Police clear Stuttgart 21 site
February 15, 2012Workers on Wednesday began chopping down trees in Stuttgart’s Schlossgarten park to begin making way for the construction of a controversial new train station.
More than 100 trees, some of which are 200 years old are to be cut down, while around 70 others are to be moved to a different location.
The work began shortly after police completed an operation to clear the Schlossgarten of around 1,000 demonstrators against the train station project, known as Stuttgart 21.
The German rail operator Deutsche Bahn, which is responsible for the project, had said clearing the trees would be one of its top priorities, as a permit allowing it to do so expires at the end of February.
Protest camp cleared
More than 2,000 police officers were deployed in the operation to secure the construction site, which began in the early hours of Wednesday. A tent protest camp that had been set up months ago was also cleared.

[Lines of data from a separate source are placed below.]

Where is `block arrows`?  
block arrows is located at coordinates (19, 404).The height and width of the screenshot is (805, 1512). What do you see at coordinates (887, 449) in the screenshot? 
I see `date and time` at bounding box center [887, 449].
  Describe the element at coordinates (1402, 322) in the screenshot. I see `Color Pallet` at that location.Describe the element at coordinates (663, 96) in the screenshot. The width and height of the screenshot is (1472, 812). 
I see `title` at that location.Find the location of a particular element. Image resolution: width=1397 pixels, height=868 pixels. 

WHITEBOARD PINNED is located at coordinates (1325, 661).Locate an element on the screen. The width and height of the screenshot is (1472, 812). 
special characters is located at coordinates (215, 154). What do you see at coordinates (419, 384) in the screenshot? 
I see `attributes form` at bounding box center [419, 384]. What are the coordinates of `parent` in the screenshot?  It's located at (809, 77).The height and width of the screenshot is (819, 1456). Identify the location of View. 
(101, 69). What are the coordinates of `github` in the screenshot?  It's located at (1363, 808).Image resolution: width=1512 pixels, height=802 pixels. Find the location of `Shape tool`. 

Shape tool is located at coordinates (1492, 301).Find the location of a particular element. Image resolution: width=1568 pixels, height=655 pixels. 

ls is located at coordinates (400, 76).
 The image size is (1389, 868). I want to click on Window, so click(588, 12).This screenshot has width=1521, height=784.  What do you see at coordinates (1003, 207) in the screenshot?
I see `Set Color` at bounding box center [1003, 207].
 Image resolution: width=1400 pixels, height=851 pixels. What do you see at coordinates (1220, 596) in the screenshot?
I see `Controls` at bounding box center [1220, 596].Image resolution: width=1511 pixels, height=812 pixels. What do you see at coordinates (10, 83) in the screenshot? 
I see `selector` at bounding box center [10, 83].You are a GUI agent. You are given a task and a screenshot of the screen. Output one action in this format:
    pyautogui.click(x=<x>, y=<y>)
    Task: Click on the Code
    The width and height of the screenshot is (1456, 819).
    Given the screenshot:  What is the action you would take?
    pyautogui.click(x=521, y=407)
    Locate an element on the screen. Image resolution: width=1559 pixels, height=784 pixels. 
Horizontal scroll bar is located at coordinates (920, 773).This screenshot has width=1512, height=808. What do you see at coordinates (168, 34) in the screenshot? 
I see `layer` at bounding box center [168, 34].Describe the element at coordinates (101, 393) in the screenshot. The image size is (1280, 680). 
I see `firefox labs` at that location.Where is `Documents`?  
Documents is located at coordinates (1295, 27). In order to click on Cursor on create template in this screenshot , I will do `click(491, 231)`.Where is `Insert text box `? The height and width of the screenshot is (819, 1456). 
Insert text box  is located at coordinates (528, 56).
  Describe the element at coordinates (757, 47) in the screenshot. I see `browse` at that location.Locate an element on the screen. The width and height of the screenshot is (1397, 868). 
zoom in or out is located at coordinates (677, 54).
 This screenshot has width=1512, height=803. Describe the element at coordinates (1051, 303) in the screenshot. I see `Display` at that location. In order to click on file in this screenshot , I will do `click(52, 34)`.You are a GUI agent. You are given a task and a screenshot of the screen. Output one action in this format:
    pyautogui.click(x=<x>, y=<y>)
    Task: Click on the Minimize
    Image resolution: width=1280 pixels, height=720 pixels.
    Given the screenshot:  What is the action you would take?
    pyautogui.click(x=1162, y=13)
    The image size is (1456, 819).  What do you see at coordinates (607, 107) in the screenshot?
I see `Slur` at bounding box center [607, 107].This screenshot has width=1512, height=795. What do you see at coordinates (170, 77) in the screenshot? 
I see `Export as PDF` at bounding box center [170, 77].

Police said they had to break through makeshift barricades constructed by the protesters to reach the site. Around 50 demonstrators had to be physically carried away from the site by police officers. Some of them had climbed up trees in an effort to prevent them from being chopped down.
Police made a number of arrests and there were minor clashes with demonstrators. However police praised the majority of protesters for their conduct during the operation.
"The peaceful and mainly smooth nature of this operation was due to a large extent to how the opponents of this project conducted themselves," the officer in charge of the police operation, Norbert Walz said.
According to the plans for the more than 4-billion-euro ($5.3 billion) project, Stuttgart's current main train station is to be largely replaced by underground infrastructure that aims to support a high-speed rail network stretching from Paris to Budapest.
Opponents of Stuttgart 21 held a series of protests in September 2010, in which dozens of people were injured in clashes with police. The project is set to go ahead following a referendum in the state of Baden-Württemberg last November in which nearly 60 percent of those who went to the polls voted in favor of it.